### MATERIAL PROVIDED
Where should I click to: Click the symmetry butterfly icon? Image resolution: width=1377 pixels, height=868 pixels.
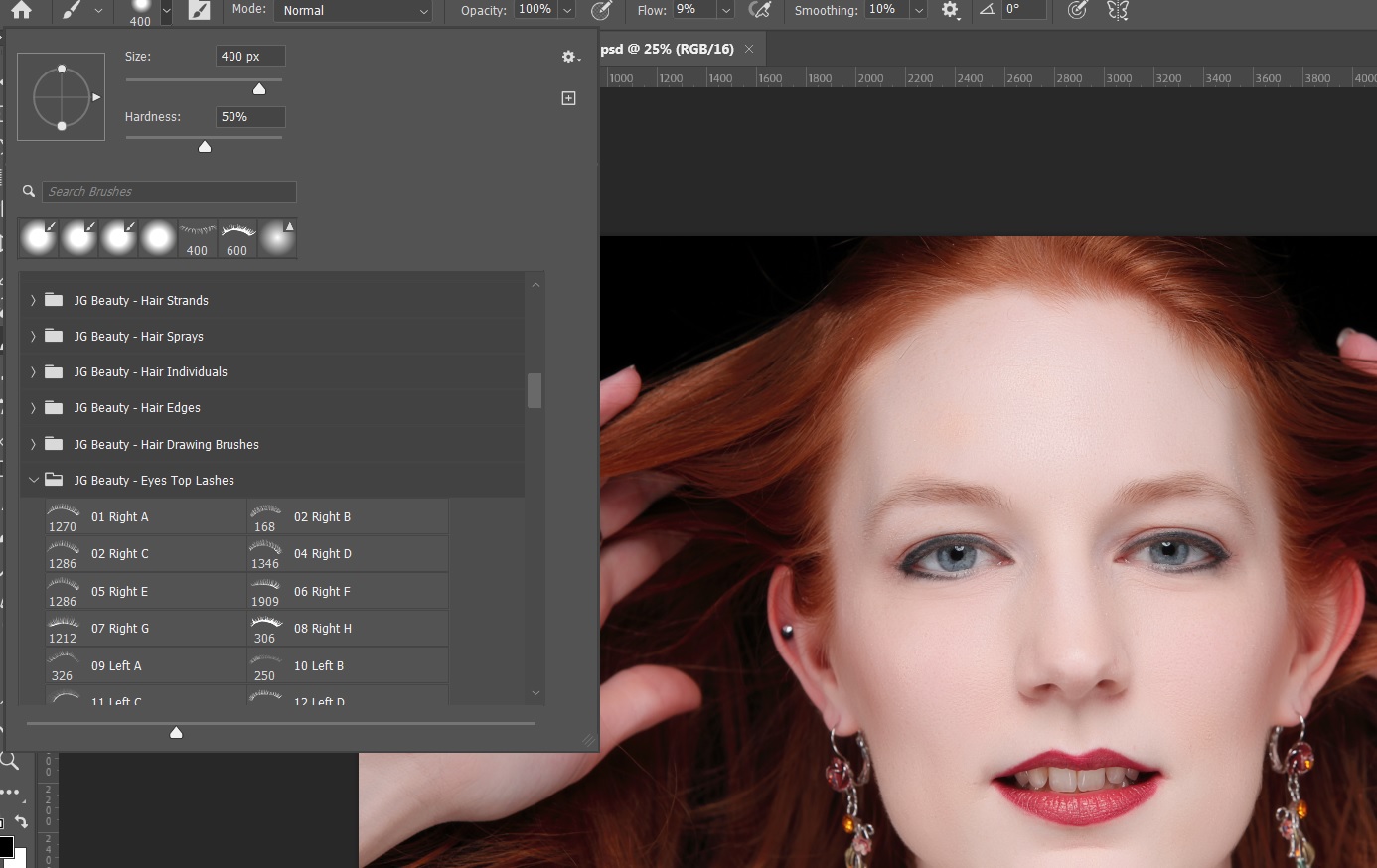click(1118, 10)
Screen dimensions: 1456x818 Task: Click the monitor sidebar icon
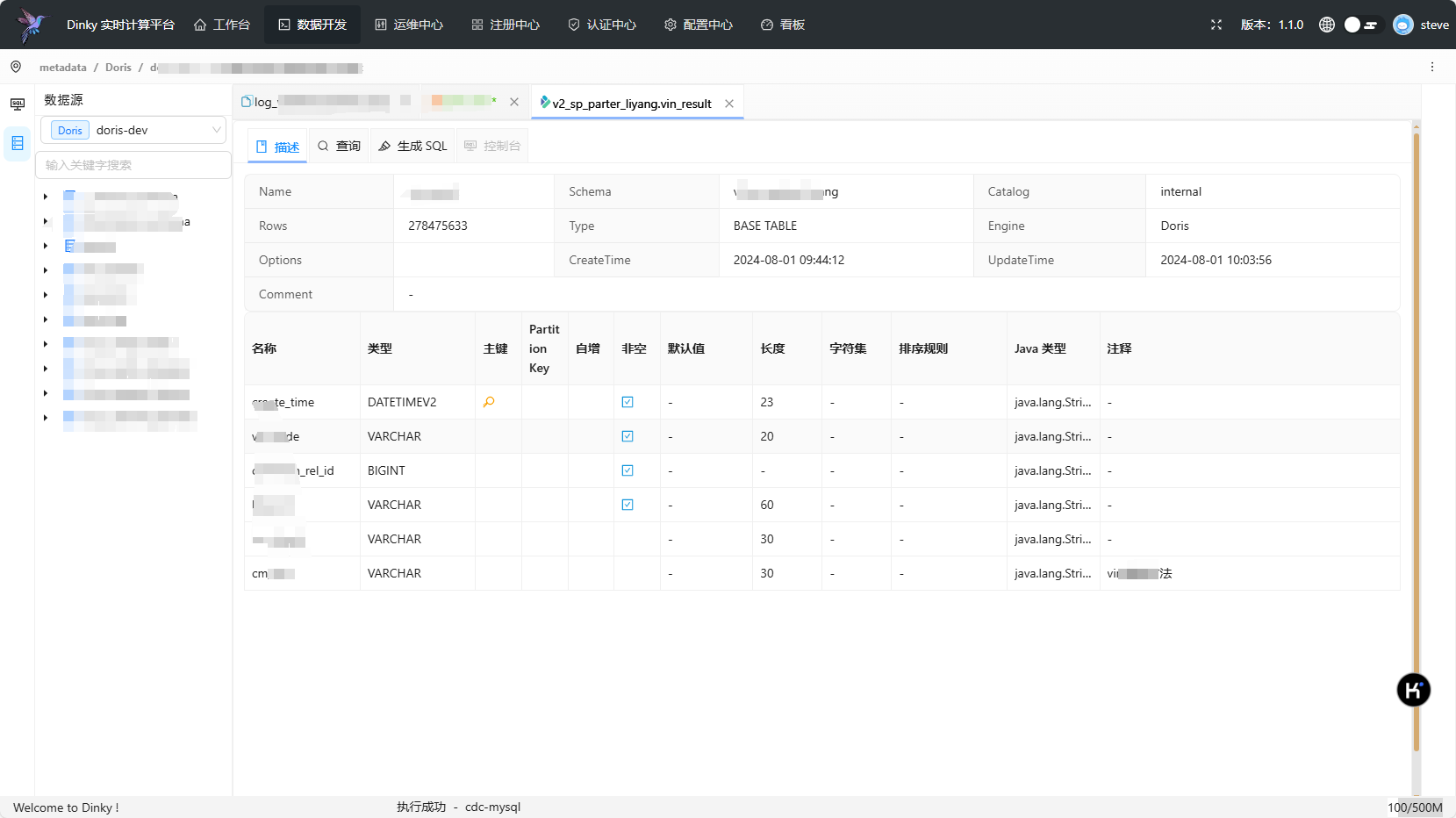click(18, 104)
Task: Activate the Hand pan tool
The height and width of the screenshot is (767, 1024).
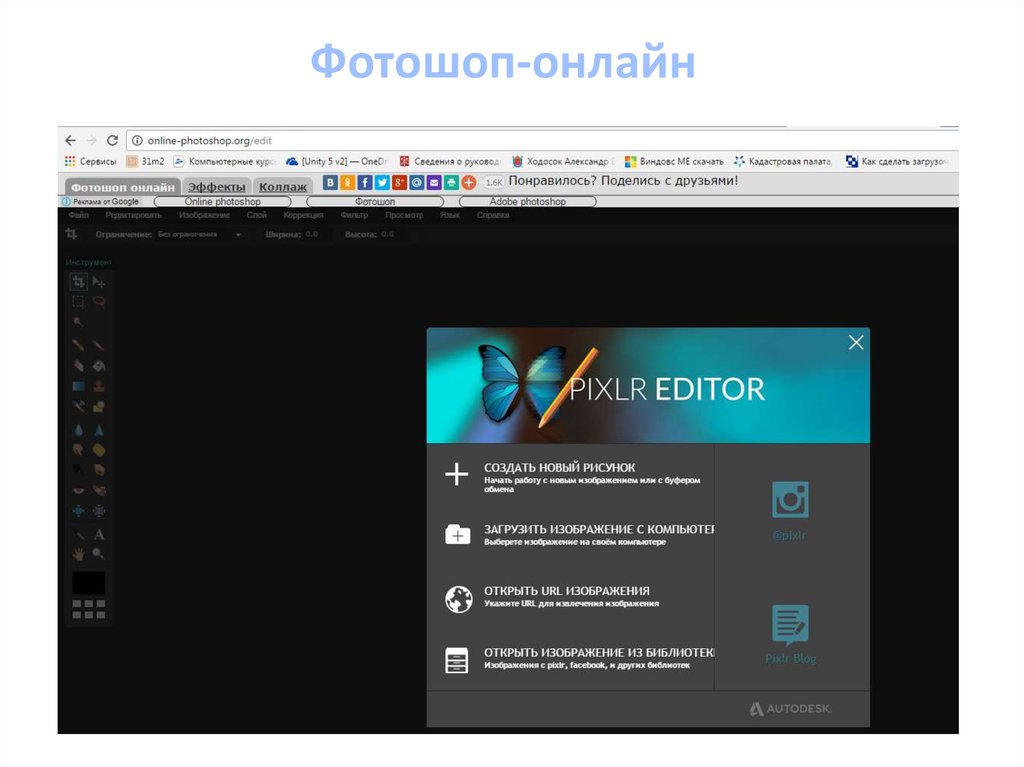Action: click(78, 553)
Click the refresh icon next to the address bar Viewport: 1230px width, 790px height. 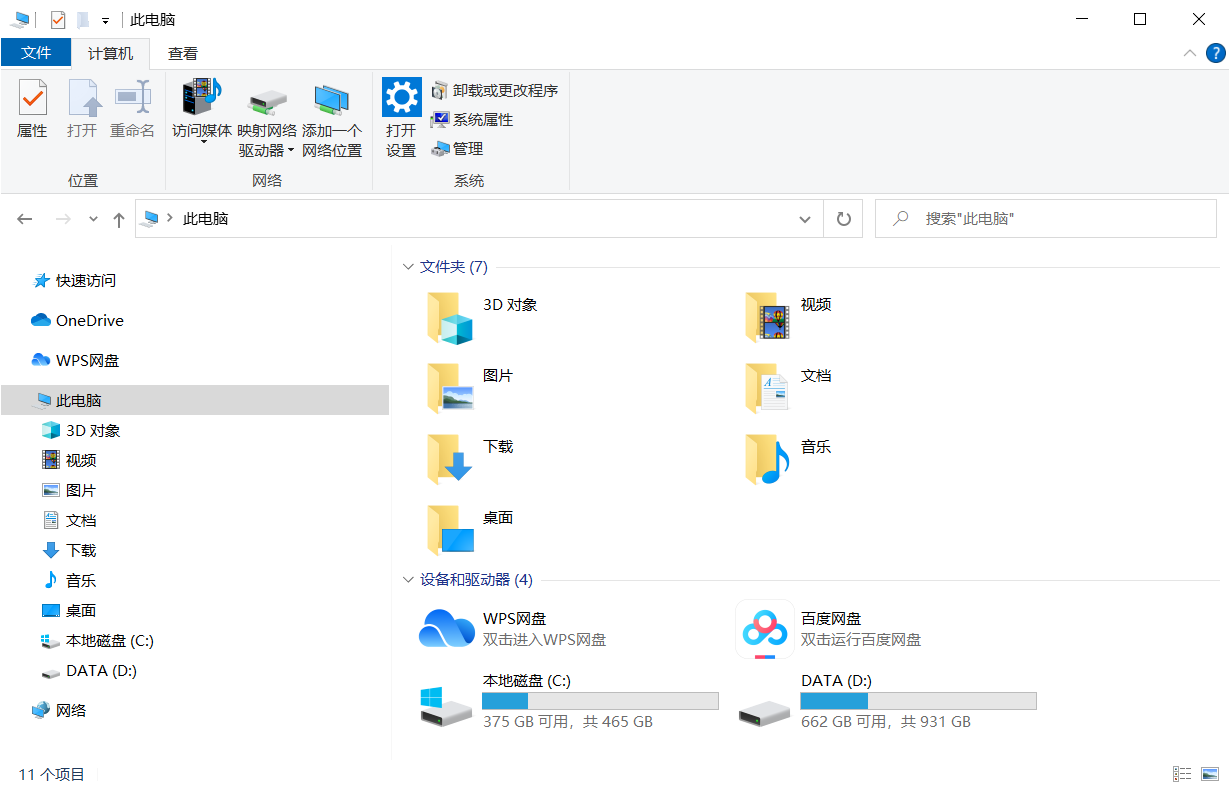pyautogui.click(x=843, y=218)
######
TASK STATEMENT: The exact lines from the beginning of the data through the one that contains "Task: Activate the Hand pan tool" must be given again, both ends included, and pictures must be left out.

EXERCISE ANSWER:
Where should I click to: Click the symmetry butterfly icon? Image resolution: width=1377 pixels, height=868 pixels.
click(1118, 10)
Screen dimensions: 1456x818 Task: Click the monitor sidebar icon
click(18, 104)
Task: Activate the Hand pan tool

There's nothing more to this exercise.